¿No están cansados de fingir alegría por los demás? Y no es que uno quiera que le vaya mal al prójimo, es que internet nos ha acostumbrado a sobreexponer nuestra vida y a esperar que los demás se emocionen igual que nosotros, lo que es imposible.
Publicamos algo y esperamos los likes y comentarios para sentirnos el centro del universo durante un rato; hace sentir que nuestra vida tiene sentido, que no lo tiene. Llegamos acá sin saber por qué y solo nos queda jalar a diario hasta que llegue la muerte. Tampoco hay alargues, nada de reencarnaciones ni vida eterna; fallecemos y no nos encontramos con nuestro creador ni nos quedamos merodeando por ahí, al menos no como nos enseñaron las religiones. Somos energía, pero no entes que recorremos las habitaciones que solíamos habitar cuando vivíamos.
Necesitamos reconocimiento, sentir que somos parte de algo; también está la piquiña de la fama, de ahí que las revistas de chismes fueran las más vendidas en su momento: todos queríamos saber qué hacían los personajes que seguíamos por televisión. Ahora, con los impresos en cuidados intensivos, las redes sociales son las revistas de farándula y están llenas de personas con ínfulas de vip.
Porque ahora tratamos de vender como extraordinaria lo que es una vida común y corriente, por eso llenamos nuestros perfiles gritando que nos graduamos, adoptamos una mascota, corrimos una media maratón o fuimos al mar. Y bien por nosotros que cumplimos nuestros sueños, pero eso le ocurre también a media humanidad.
Somos la fotocopia de la fotocopia de la fotocopia, ¿por qué entonces nuestras vidas comunes deberían ser consideradas únicas?
Conozco a alguien que no para de documentar todo lo relacionado con su hijo recién nacido. Primero, nos compartió su prueba de embarazo, luego fuimos tan afortunados que nos mostró semana a semana cómo le crecía la barriga, algo nunca antes visto en la historia de la civilización. Después nos enseñó mueble a mueble la nueva habitación, nos mostró el parto (faltaba más), y cuando se creía que el tsunami iba a parar, ahora nos cuenta el día a día: cuando hace siesta, cuando lo amamanta y cuando le saca los gases. No sé qué sentirá el resto, pero yo agradezco que desde ya nos esté contando de qué piensa disfrazarlo en Halloween.
A favor suyo hay que decir que no hizo fiesta de revelación de sexo, que es lo más idiota que se han inventado. Papitos y mamitas: a nadie le importa si lo que van a tener es niño, niña o alien, así que resuelvan ustedes sin involucrarnos.

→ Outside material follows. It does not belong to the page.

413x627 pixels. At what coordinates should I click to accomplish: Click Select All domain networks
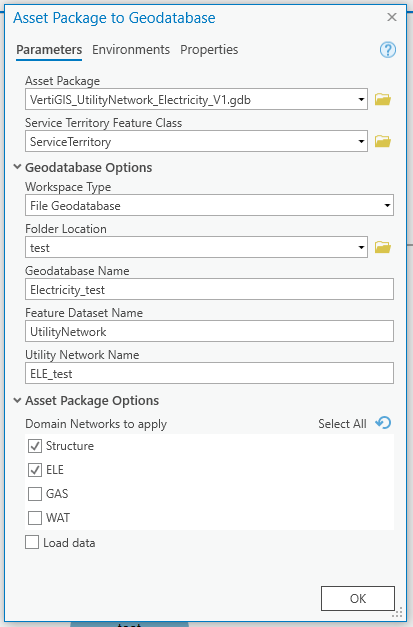pyautogui.click(x=342, y=423)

Llámenme obsoleto, pero la duda del género del bebé se puede resolver llamando al doctor.
La gente se casa y se sobreactúa compartiendo los preparativos, la ceremonia y la fiesta, y dice que es el día más feliz de su vida, lo que significa implícitamente que le espera un matrimonio de mierda, y comparte también el certificado de votación. Votar es como botar la basura: requiere un mínimo esfuerzo, pero por alguna razón creemos que son actos memorables: “Yo ya voté, resuelvan ustedes los problemas de la sociedad”, o “Ya separé aprovechables de residuos, que los otros salven el planeta”. Lo que estamos haciendo es volver digna de iración cualquier mediocridad.
Cuando alguien pregunta por qué no imprimen más billetes para acabar la pobreza, la respuesta es que mientras más dinero hay, menos valioso es. Pues hace setenta años éramos dos mil quinientos millones de personas, hoy somos ocho mil y en treinta llegaremos a diez mil; somos la fotocopia de la fotocopia de la fotocopia, ¿por qué entonces nuestras vidas comunes deberían ser consideradas únicas? Y está bien que los humanos no somos una divisa y que la vida es un milagro que debe ser cuidado y respetado, pero en términos prácticos la ley de los billetes debería aplicar para las personas, porque si todos somos especiales, entonces nadie es especial. Si todos escalamos el Éverest, deja de ser la montaña más alta del mundo para volverse una colina que se puede subir una tarde soleada un domingo cualquiera.